As St. Charles North High School student Rebecca Potorny read “The Very Hungry Caterpillar” by Eric Carle to first graders at Wild Rose Elementary School, the group of students read it back to her.
“This is a familiar story for them,” said first-grade teacher Kathy Pergande, as she watched over the excitable class to make sure they didn’t get too rambunctious. “Now we’re going to work off all of that energy in gym.”
Potorny and 14 other St. Charles area students spread out across the city Oct. 8 to read the 40-year-old book to as many children as possible for “Read for the Record,” an effort to help break the world record for the most times a single book is read to children in a day.
Each reading took about 15 minutes and included a question-and-answer session in which children discussed topics including their favorite things to eat and how caterpillars turn into butterflies.

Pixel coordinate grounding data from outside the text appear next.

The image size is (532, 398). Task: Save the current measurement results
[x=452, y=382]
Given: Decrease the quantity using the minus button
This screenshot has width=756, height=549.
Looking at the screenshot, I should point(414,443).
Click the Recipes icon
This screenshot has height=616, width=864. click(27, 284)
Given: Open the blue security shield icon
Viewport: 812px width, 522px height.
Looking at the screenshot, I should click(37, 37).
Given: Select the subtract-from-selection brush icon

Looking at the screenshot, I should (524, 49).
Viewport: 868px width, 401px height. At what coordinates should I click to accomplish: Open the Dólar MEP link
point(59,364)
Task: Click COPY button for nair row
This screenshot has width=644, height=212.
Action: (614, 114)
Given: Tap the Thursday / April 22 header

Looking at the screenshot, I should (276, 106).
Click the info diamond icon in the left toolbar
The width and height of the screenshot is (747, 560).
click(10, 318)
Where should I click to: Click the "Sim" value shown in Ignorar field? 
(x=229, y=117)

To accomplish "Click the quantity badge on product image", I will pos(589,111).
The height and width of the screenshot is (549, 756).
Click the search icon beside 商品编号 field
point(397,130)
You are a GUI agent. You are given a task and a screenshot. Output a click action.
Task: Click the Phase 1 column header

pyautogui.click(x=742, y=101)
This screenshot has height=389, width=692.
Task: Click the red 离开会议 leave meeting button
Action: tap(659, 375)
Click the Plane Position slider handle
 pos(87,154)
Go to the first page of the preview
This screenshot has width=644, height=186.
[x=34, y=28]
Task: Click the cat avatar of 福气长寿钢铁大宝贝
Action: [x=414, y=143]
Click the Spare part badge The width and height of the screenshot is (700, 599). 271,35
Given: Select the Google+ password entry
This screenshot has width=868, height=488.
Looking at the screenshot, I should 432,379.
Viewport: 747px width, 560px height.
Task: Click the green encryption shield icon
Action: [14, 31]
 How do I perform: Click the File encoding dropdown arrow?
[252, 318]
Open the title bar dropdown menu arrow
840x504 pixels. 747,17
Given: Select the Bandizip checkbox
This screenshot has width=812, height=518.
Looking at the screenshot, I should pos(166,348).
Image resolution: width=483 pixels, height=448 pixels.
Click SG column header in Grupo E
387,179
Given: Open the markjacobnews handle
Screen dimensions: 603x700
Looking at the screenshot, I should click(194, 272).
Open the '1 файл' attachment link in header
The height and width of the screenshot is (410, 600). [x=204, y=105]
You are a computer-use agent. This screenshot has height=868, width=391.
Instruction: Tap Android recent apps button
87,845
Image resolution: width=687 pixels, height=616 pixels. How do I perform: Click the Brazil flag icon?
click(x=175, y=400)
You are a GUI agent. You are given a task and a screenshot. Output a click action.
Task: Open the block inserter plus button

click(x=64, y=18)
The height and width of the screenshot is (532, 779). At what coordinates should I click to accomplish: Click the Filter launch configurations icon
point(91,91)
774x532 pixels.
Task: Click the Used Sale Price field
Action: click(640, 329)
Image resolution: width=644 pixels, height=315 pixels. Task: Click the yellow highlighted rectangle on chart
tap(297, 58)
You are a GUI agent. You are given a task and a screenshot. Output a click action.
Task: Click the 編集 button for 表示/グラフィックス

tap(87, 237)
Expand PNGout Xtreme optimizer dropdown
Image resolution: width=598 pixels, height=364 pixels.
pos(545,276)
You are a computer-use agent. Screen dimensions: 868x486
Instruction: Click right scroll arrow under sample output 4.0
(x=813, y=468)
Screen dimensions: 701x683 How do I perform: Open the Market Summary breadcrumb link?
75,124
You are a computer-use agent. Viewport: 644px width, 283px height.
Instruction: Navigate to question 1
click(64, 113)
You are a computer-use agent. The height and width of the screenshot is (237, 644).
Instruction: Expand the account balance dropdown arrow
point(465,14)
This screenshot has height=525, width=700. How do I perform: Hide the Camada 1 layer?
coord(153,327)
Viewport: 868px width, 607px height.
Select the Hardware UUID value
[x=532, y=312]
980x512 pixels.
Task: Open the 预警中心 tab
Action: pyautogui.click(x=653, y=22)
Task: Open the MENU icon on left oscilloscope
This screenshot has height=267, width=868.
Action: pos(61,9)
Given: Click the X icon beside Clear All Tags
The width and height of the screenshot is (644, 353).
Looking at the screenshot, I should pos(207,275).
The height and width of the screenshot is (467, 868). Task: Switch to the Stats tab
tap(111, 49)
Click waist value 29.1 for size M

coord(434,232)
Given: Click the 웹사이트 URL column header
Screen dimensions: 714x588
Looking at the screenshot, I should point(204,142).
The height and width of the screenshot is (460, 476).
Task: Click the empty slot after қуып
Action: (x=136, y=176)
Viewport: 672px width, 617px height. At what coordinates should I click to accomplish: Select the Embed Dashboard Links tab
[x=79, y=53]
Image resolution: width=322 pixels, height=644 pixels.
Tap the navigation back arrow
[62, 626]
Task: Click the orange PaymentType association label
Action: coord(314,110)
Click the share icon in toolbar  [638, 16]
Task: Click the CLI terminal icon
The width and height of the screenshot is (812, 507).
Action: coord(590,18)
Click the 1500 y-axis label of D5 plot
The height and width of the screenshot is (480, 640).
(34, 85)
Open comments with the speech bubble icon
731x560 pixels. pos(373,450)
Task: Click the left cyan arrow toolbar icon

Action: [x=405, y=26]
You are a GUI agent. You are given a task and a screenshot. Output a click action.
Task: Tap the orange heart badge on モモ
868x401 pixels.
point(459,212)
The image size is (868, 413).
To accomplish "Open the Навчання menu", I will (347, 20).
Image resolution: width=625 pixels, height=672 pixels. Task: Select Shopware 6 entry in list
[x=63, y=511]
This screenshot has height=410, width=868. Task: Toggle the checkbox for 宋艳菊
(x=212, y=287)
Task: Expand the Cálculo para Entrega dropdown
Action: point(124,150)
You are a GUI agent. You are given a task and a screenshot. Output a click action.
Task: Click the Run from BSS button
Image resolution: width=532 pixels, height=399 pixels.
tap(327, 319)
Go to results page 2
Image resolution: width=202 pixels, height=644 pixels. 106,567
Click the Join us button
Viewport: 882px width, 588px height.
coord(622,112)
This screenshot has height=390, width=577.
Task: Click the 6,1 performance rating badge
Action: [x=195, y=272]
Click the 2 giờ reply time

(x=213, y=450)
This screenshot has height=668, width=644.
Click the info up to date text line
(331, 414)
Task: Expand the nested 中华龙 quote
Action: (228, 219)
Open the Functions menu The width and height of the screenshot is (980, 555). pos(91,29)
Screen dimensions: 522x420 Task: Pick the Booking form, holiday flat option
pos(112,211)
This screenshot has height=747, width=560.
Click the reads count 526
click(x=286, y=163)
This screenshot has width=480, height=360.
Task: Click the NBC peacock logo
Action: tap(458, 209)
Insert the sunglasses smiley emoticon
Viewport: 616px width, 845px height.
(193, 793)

Pergande said the event could help make the students lifelong readers.
“It’s awesome, it really is,” Pergande said. “It’s a win-win for the children and the young adults from high school.”
Jumpstart, a nonprofit organization dedicated to early childhood education, said on its Web site that the goal was to break its own record from 2008 of reading the same book to more than 700,000 children. This year, the popular Carle book was read to children not only across the Tri-Cities and the United States, but also those in places such as Japan, German and Brazil.
Potorny, a junior at St. Charles North High School and member of the Future Educators Association (FEA), looked relieved once the reading and question-and-answer portion was finished. She said the first graders were a more challenging group than the third graders she had previously led in a reading, but that she would gladly do it all again.
“It’s fun and I enjoyed it,” said Potorny. “It’s a little intimidating at first, but you warm up.”
Potorny, who eventually wants to become a second- or third-grade teacher, said that while teaching the frenzied first graders may not be her first choice, she still loves doing it.
“When I see all of their excited faces, it gets me excited,” Potorny said. “I plan to do it next year.”
Marge Trayser, a first grade teacher at Wild Rose and a co-sponsor of the FEA at North, said they read to 1,400 children in St. Charles alone last year. She estimated that they read to about 525 students at Wild Rose.
Trayser said she’s had kids from the FEA come in and read to students for years, and called literacy a “big thing” in her classroom.
“I read to my students every day,” Trayser said. “But it’s so much fun to have someone else read and know all different people from different walks of life read.”
Trayser said results from how many children have been read to will be announced in the next few weeks.